Directions for this task →
Please output the records below word for word and omit the pictures.

### Source data

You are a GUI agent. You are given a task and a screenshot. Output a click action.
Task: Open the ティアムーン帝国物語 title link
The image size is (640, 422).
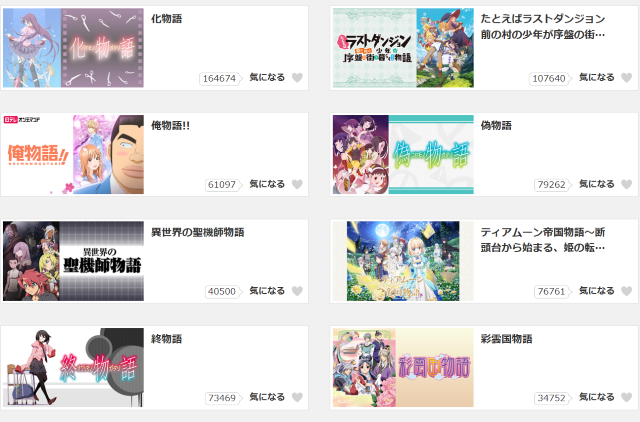pyautogui.click(x=543, y=240)
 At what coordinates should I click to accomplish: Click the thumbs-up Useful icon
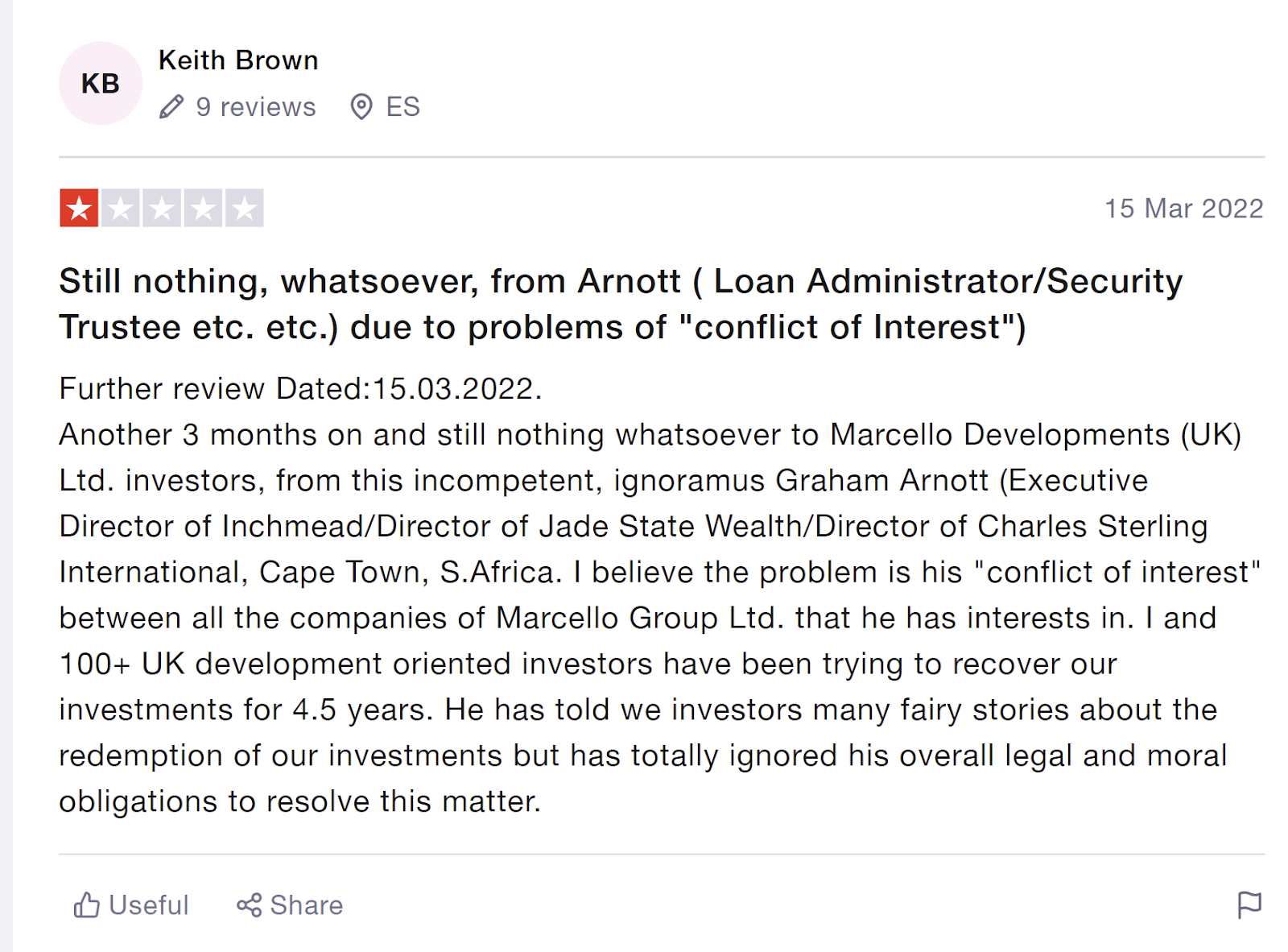coord(87,905)
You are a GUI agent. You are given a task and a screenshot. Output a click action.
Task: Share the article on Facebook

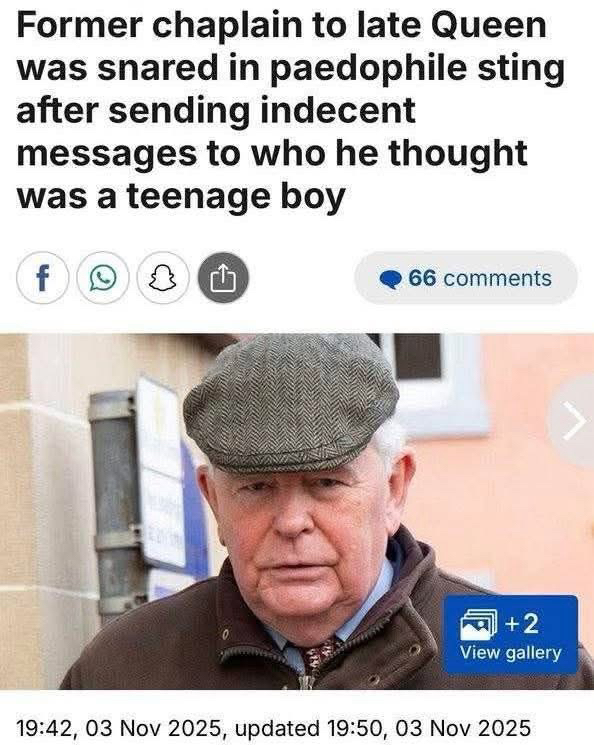[42, 278]
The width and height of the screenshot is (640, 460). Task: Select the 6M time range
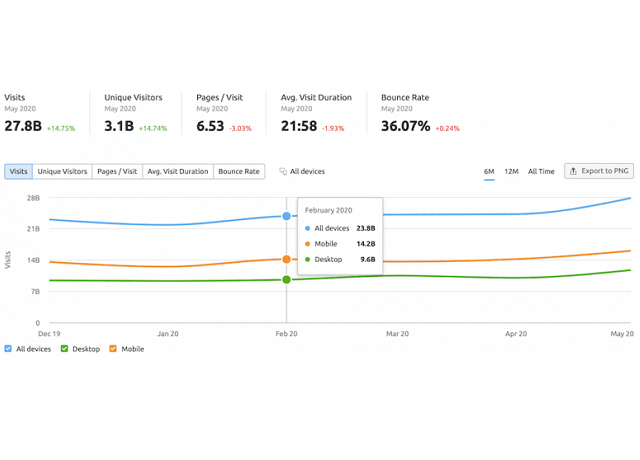coord(489,172)
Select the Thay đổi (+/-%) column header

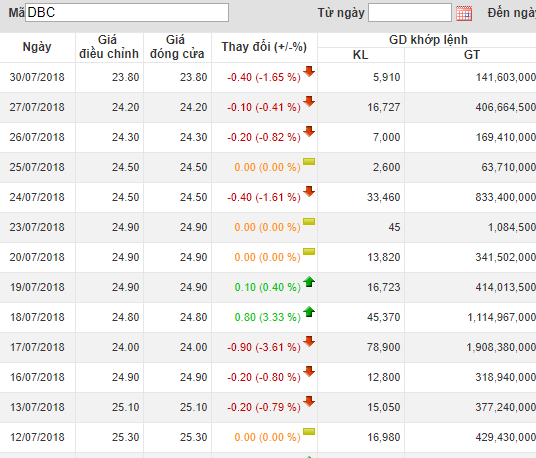pos(264,47)
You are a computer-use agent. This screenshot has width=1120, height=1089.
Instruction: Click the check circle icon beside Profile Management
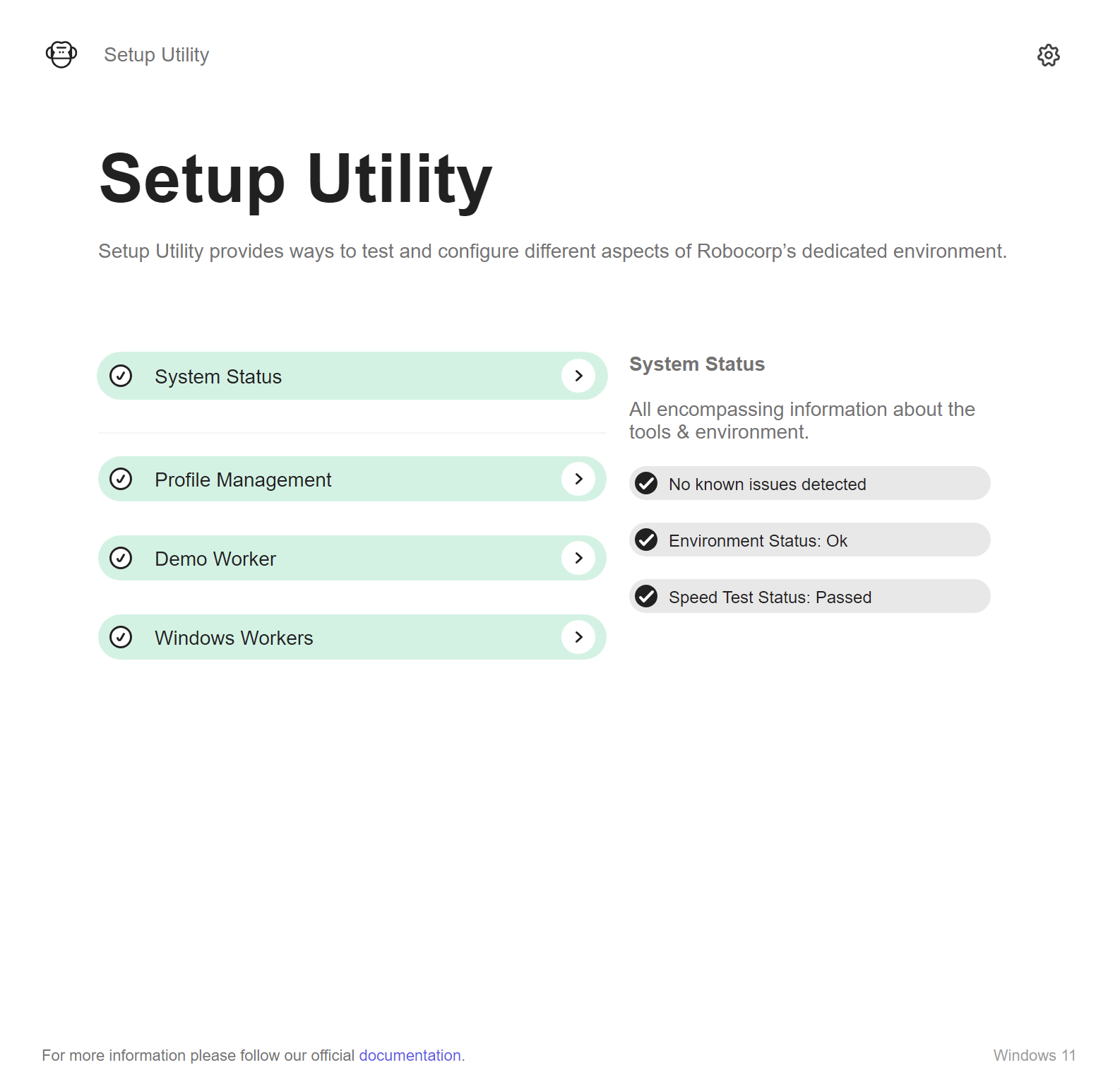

######

Response area →
You are a GUI agent. You are given a task and a screenshot. Output a click action.
Task: Open the ティアムーン帝国物語 title link
The image size is (640, 422).
pyautogui.click(x=543, y=240)
 At what coordinates should I click to accomplish: Click the thumbs-up Useful icon
coord(87,905)
You are a GUI agent. You are given a task and a screenshot. Output a click action.
Task: Share the article on Facebook

[42, 278]
The width and height of the screenshot is (640, 460). Task: Select the 6M time range
coord(489,172)
Select the Thay đổi (+/-%) column header

pos(264,47)
You are a computer-use agent. This screenshot has width=1120, height=1089.
Instruction: Click the check circle icon beside Profile Management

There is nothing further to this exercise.